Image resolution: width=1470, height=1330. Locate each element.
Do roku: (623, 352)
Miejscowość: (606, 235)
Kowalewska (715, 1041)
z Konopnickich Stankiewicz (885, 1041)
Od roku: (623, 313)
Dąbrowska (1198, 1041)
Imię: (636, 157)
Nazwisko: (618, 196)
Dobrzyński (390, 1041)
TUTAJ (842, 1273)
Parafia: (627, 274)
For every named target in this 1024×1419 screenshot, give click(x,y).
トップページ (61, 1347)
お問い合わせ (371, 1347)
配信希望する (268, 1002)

===============

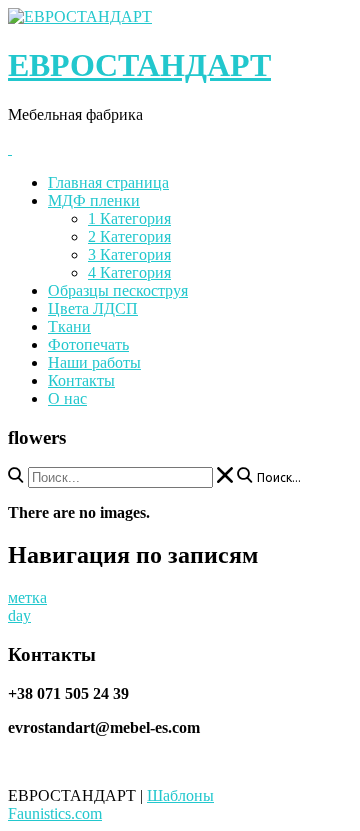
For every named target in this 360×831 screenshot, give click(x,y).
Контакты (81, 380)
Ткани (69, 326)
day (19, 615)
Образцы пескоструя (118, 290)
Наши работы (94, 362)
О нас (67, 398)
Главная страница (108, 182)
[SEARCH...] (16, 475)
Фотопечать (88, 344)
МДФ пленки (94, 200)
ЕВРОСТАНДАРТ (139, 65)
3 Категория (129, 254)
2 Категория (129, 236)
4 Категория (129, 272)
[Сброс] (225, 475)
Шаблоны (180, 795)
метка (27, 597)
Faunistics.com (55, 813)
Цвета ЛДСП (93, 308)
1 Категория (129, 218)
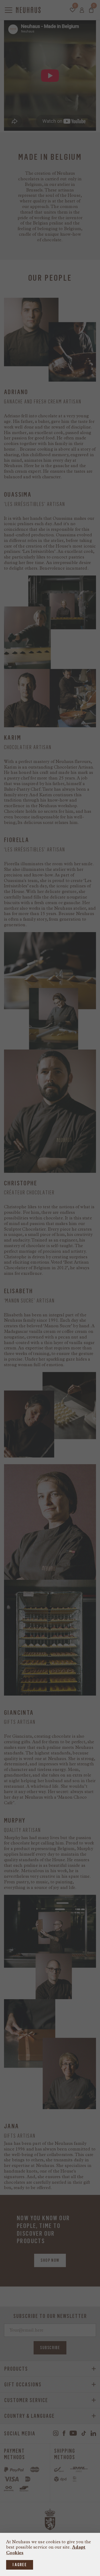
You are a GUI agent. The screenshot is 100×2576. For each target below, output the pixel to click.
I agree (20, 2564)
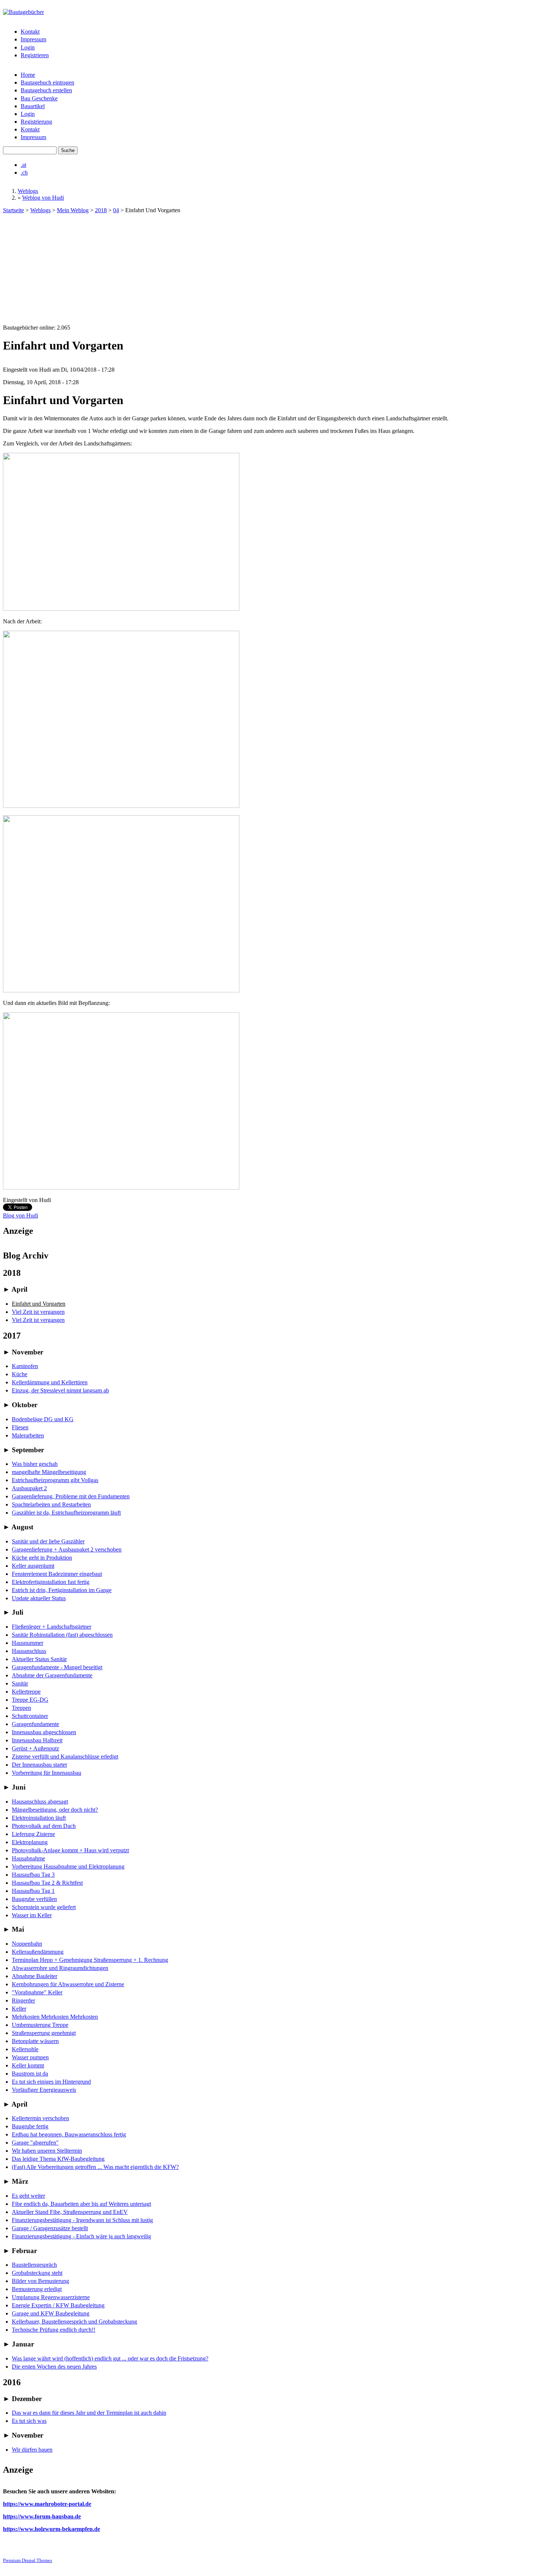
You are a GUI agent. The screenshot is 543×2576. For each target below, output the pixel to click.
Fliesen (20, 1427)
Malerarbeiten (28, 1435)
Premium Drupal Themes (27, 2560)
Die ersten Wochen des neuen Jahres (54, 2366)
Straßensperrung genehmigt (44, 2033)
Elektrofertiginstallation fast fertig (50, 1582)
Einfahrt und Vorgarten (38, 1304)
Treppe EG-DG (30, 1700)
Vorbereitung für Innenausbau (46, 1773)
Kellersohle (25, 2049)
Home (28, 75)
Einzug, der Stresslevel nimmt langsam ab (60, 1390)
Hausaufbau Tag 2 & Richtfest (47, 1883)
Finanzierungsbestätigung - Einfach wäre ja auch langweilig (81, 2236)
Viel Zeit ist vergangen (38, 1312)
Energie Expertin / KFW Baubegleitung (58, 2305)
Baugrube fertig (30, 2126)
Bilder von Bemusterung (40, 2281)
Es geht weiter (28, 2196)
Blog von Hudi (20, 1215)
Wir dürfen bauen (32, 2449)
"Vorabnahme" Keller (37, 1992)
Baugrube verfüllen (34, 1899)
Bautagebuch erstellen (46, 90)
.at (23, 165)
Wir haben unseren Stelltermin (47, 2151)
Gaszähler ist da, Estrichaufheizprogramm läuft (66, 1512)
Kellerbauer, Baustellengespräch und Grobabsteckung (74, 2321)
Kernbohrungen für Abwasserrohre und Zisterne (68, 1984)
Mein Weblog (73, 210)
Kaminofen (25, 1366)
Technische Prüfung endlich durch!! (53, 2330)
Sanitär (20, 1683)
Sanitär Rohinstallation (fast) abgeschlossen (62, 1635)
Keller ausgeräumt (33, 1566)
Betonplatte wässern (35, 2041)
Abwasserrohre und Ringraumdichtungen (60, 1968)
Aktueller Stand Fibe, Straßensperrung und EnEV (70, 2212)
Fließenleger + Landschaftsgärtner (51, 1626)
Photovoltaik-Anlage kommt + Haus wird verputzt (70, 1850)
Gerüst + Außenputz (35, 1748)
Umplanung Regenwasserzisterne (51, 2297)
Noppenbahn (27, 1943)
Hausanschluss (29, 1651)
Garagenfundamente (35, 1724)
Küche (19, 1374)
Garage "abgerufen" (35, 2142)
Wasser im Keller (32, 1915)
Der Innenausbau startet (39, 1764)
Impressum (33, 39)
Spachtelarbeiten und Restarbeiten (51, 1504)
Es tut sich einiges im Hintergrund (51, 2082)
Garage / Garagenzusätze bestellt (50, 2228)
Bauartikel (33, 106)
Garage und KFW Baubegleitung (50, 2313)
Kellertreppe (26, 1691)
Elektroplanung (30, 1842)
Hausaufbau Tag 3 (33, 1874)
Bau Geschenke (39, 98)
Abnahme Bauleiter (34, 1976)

===============

# TASK DESCRIPTION
Using the data above, repeat exactly the lines that begin at the line with "Kaminofen (25, 1366)" and end at the line with "Aktueller Stand Fibe, Straßensperrung", both ends included.

# ANSWER BOX
Kaminofen (25, 1366)
Technische Prüfung endlich durch!! (53, 2330)
Sanitär (20, 1683)
Sanitär Rohinstallation (fast) abgeschlossen (62, 1635)
Keller ausgeräumt (33, 1566)
Betonplatte wässern (35, 2041)
Abwasserrohre und Ringraumdichtungen (60, 1968)
Aktueller Stand Fibe, Straßensperrung und EnEV (70, 2212)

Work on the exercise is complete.